Transcatheter Tricuspid Valve Interventions: A Triumph for Transcatheter Procedures?

Affiliations
Review

Transcatheter Tricuspid Valve Interventions: A Triumph for Transcatheter Procedures?

Kyriakos Dimitriadis et al. Life (Basel). .

Abstract

Tricuspid regurgitation (TR) is a common valvular pathology, estimated to affect 1.6 million people in the United States alone. Even though guidelines recommend either medical therapy or surgical treatment for TR, the misconception of TR as a benign disease along with the high mortality rates of surgical intervention led to undertreating this disease and commonly describing it as a "forgotten" valve. Recently, the development of transcatheter interventions for TR show promising potential for use in the clinical setting. There are currently few approved and numerous tested percutaneously delivered devices, which can be categorized, based on their mechanism of action, to either valve repair or valve replacement procedures. Both procedures were tested in clinical trials and show an echocardiographic reduction in TR sustained for at least 1 year after the procedure, as well as symptom relief and functional improvement of the patients. Device selection should be personalized, taking into consideration the anatomy of each valve and the available options at each heart center.
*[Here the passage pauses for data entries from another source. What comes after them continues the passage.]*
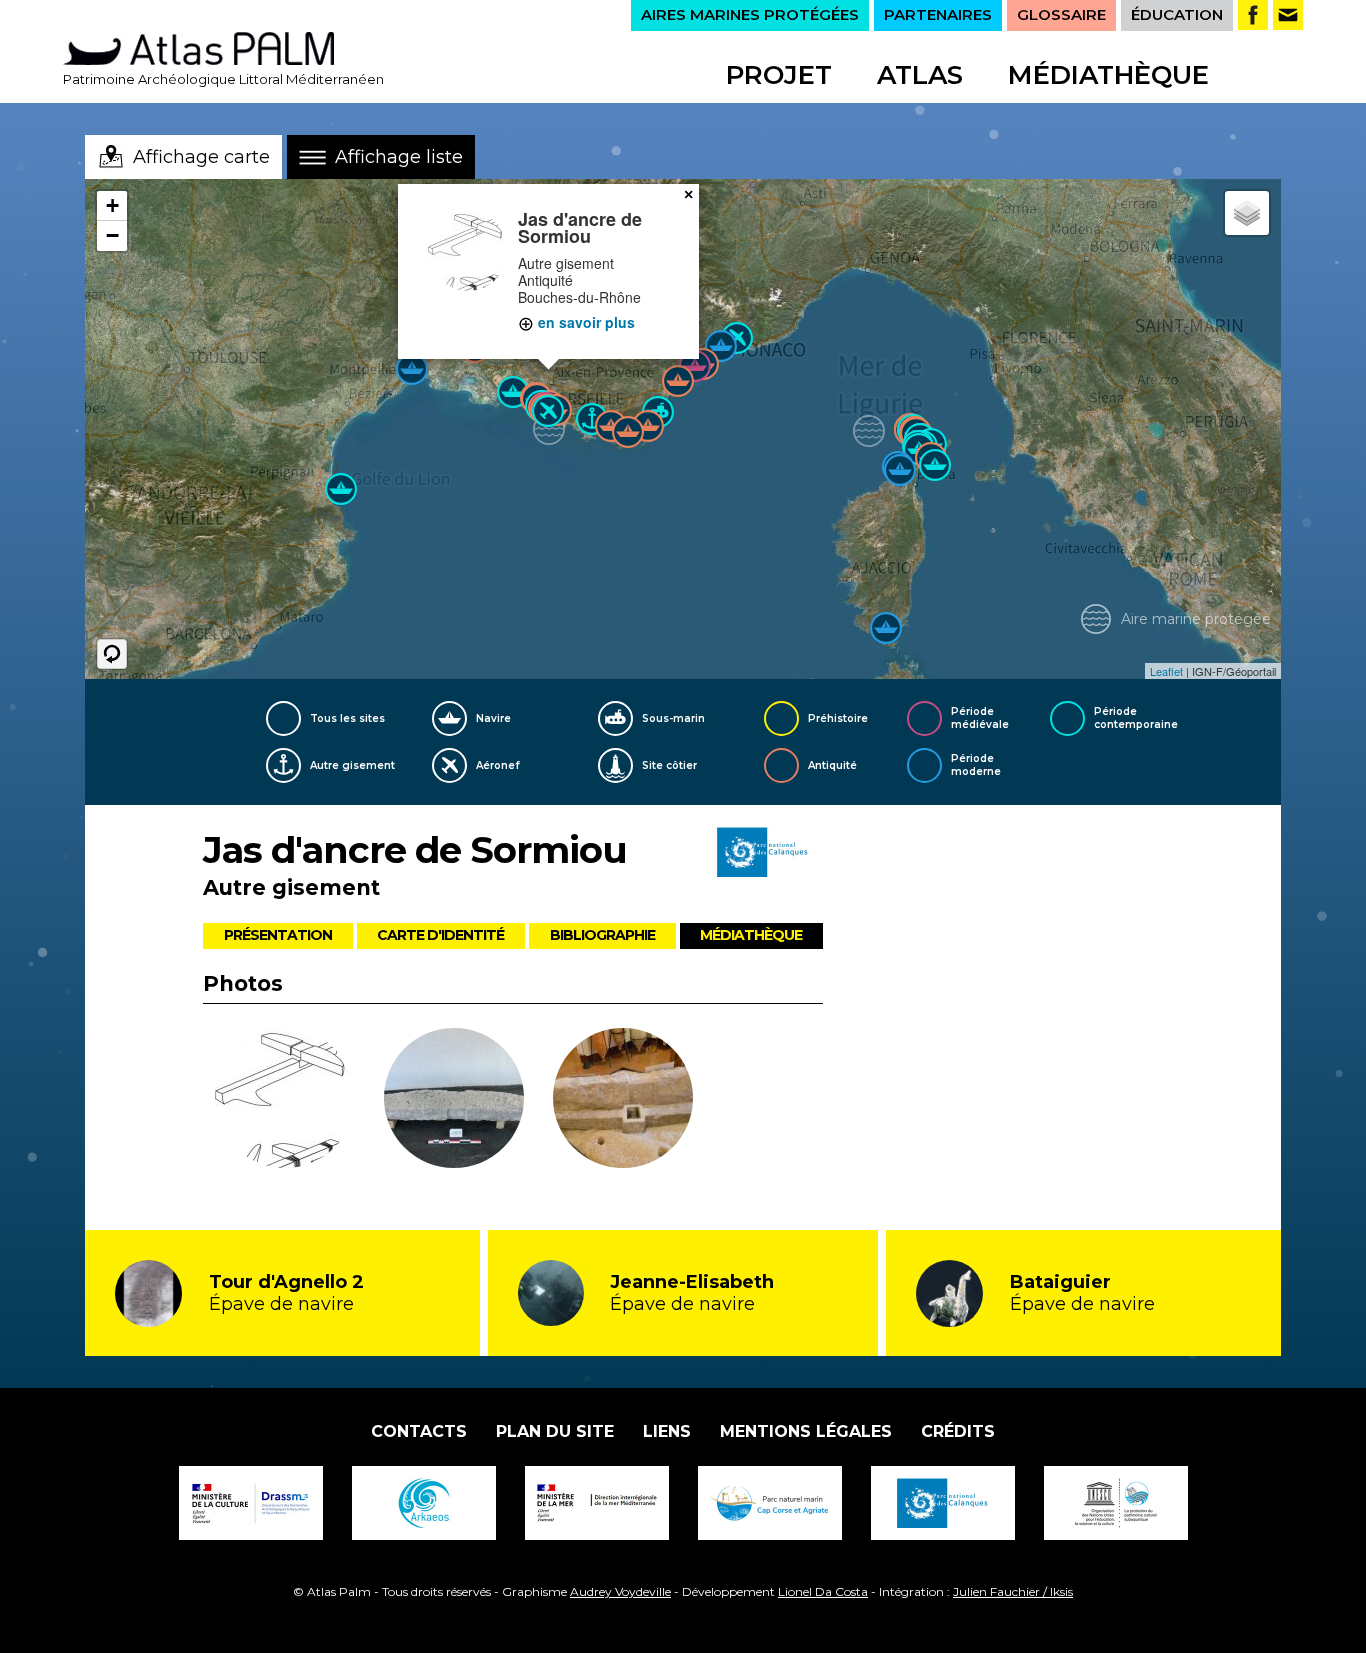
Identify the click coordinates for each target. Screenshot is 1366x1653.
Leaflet (1166, 671)
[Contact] (1288, 15)
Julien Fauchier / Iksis (1013, 1591)
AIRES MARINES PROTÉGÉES (750, 14)
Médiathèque (1108, 75)
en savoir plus (584, 322)
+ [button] (112, 205)
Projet (779, 75)
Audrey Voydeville (620, 1591)
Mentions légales (806, 1431)
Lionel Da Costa (823, 1591)
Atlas (920, 75)
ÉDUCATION (1177, 14)
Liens (667, 1431)
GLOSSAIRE (1061, 14)
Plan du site (555, 1431)
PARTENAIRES (938, 14)
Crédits (958, 1431)
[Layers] (1247, 213)
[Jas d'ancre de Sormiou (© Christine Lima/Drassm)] (454, 1101)
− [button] (112, 235)
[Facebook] (1253, 15)
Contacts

Moreover, appropriate patient selection and timing of the procedure are also crucial for the success of the procedure. In this review, we analyze the clinical trials available for all devices currently approved or tested, aiming to provide a comprehensive summary of the most recent evidence in the field of transcatheter TR interventions.

Keywords: interventional cardiology; transcatheter edge-to-edge repair; tricuspid regurgitation; tricuspid valve replacement.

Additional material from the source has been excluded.